Get to know your bike
Off-the-grid travel is exciting, but the terrain is unknown, and you should be comfortable navigating the course. Your bicycle is the most important gear, select a road bike and you should be safe riding it. It is important to get a feel for the ride before you undertake it. Check that the bike fits your style. Is the saddle comfortable? Adjust the saddle height such that your legs are straight when the pedal is parallel to the ground. This would help you avoid knee strain and fatigue. Having a comfortable saddle would also help you balance on the uneven sections.
Check your tires
Check the tire pressures of your bike. People tend to use a lot more pressure than is recommended. Do check out the specifications that came with your cycle. If your ride involves mostly roads and beginner trails, the recommended maximum pressure should help. But if your ride involves muddy routes or snow, it is advisable to have lower pressures as that would allow your cycle tires to have a better grip on the ground. Note also that too high pressure causes wheels to bounce, which might lead to safety problems.
On the other hand, low pressures could lead to flat tires or dented rims. The wheels should be rotating freely, else when it tends to wobble, the gingerly ride quality would spoil the fun and ride stability would be questionable. If you aren’t sure, get your cycle tuned at the local bike shop.
Brakes that work effectively is extremely important, especially when you are riding downhill. It is essential to understand how brakes work and how to use them effectively. Both the front and the rear brakes should be working efficiently. See whether the brakes pull against the handlebar. If they do, then the brake cable needs adjustment, which can be done by adjusting the brake cables. Again, note that the brake should be working equally well on both sides. Check all the adjustment screws and do the necessary adjustments.
Check your handlebar
The handlebars are the steering mechanism for your bike and their position should help you to adequately balance your cycle. See that the alignment is straight and in-line with your wheel position, which should help you in guiding your bike correctly. Also, adjust them to your height so that you feel comfortable. You should not have to lean too far down or stretch up to get a hold of your handle bars. The handlebar position is best kept as low as possible so that the center of gravity stays down and the traction with the ground improves.
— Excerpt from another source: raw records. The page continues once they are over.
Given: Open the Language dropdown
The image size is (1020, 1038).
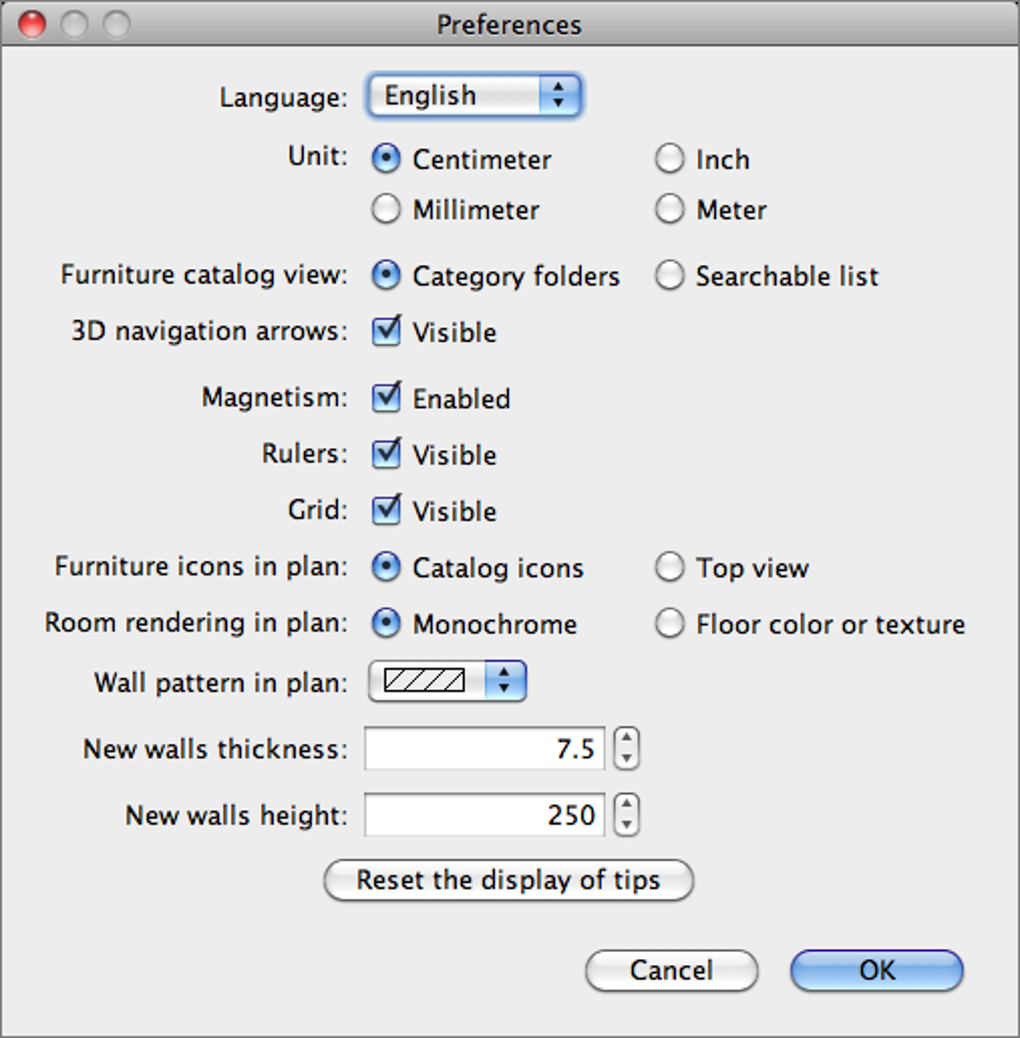Looking at the screenshot, I should coord(474,96).
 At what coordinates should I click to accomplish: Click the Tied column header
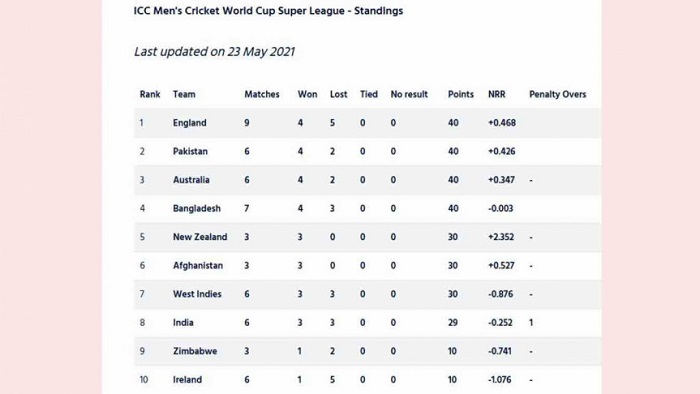click(x=369, y=94)
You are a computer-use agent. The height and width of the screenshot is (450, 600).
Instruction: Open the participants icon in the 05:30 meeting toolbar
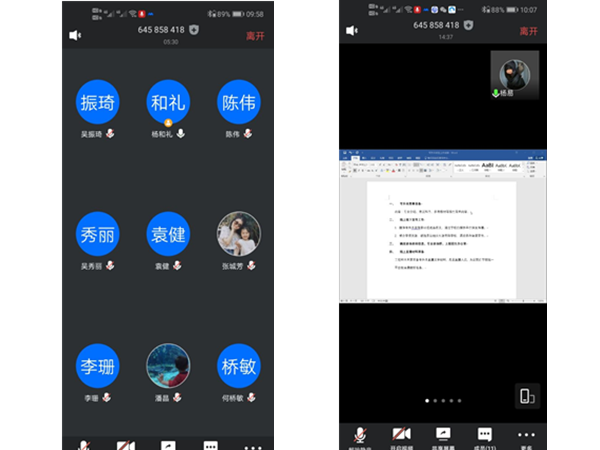[x=211, y=445]
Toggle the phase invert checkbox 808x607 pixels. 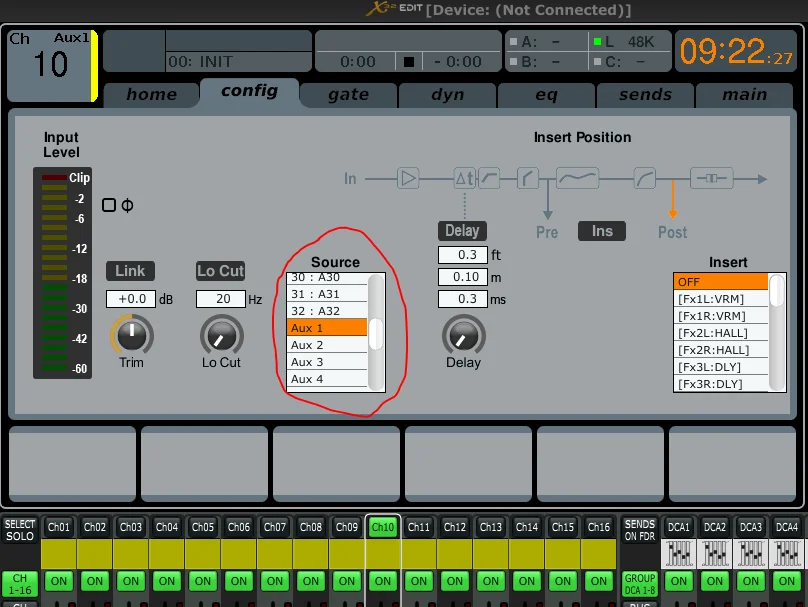click(x=109, y=205)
It is best to give your bike a test ride. This helps you to find out minor problems, if any and adjust your gears for a comfortable experience. Try doing a test ride uphill on lower gears, while you lean forward onto your handlebars. Check all positions on your saddle, moving towards the front edge and see that the front tire doesn’t pop up. While riding downhill, you should get into higher gears and move towards the rear edge of your saddle. The more you practice, the more you are adequately prepared for your trip. It is also a good practice to do test-runs on different surfaces.
Pick up basic repair skills
On the trails, you are on your own. Any mechanical failure could leave you either stranded or with the not-so-fun task of pushing your bike on the problematic terrains. Hence, it is good to pick up some basic skills that can at least see you out of a messy situation if something fails. At a minimum, know how to fix a flat tire. Broken chains and wheel alignments that go awry are frequent complaints. Know how to fix these. A right way would be to talk to the mechanic at the local bike shop. They are best placed to show you how to fix things. If that’s not possible, you could read up on the Internet. There are many do-it-yourself guides that adequately address all possible scenarios.